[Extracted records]
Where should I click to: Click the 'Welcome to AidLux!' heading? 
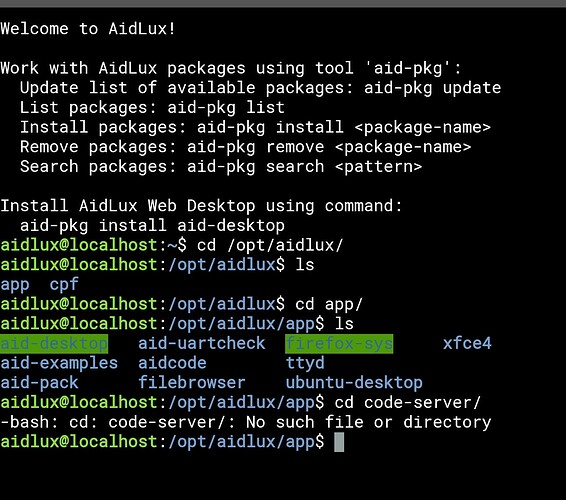[x=88, y=29]
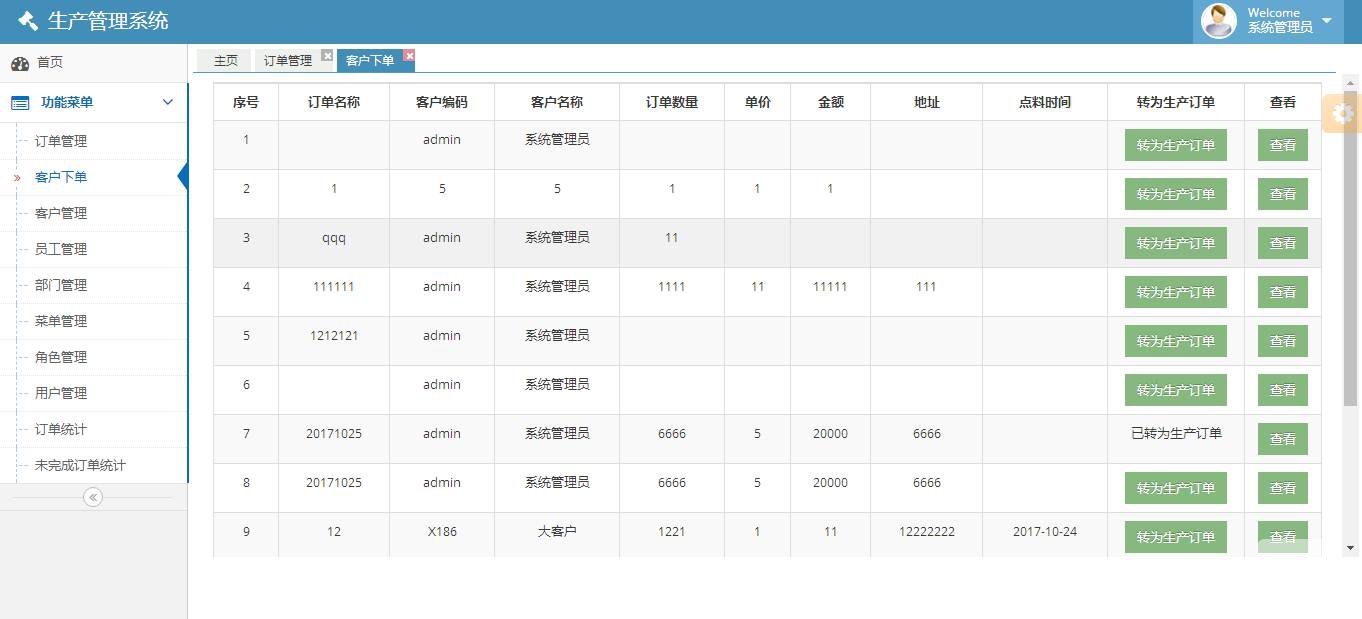Open the user account dropdown arrow

(x=1327, y=21)
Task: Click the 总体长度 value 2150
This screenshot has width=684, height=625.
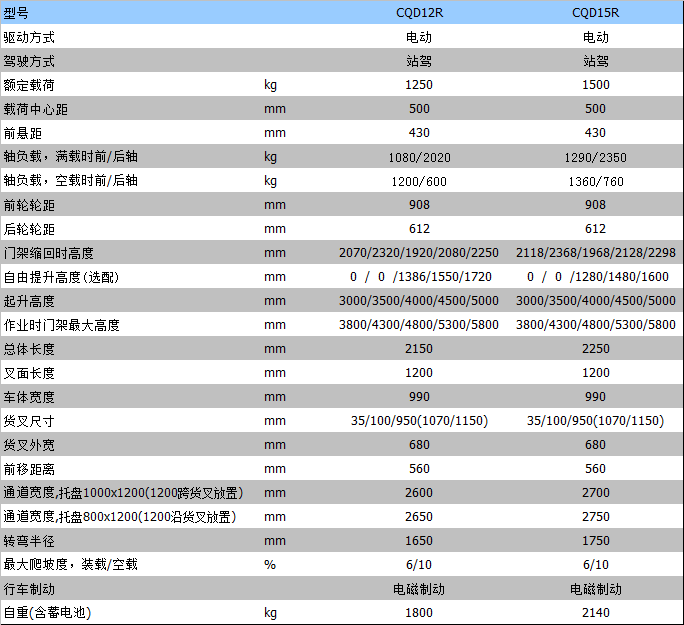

**What to produce**
Please retype exactly the lines from the one containing "Task: Click the 总体长度 value 2150" through the last line of the records, both included, leaving out every picture.

**Written answer**
Task: Click the 总体长度 value 2150
This screenshot has width=684, height=625.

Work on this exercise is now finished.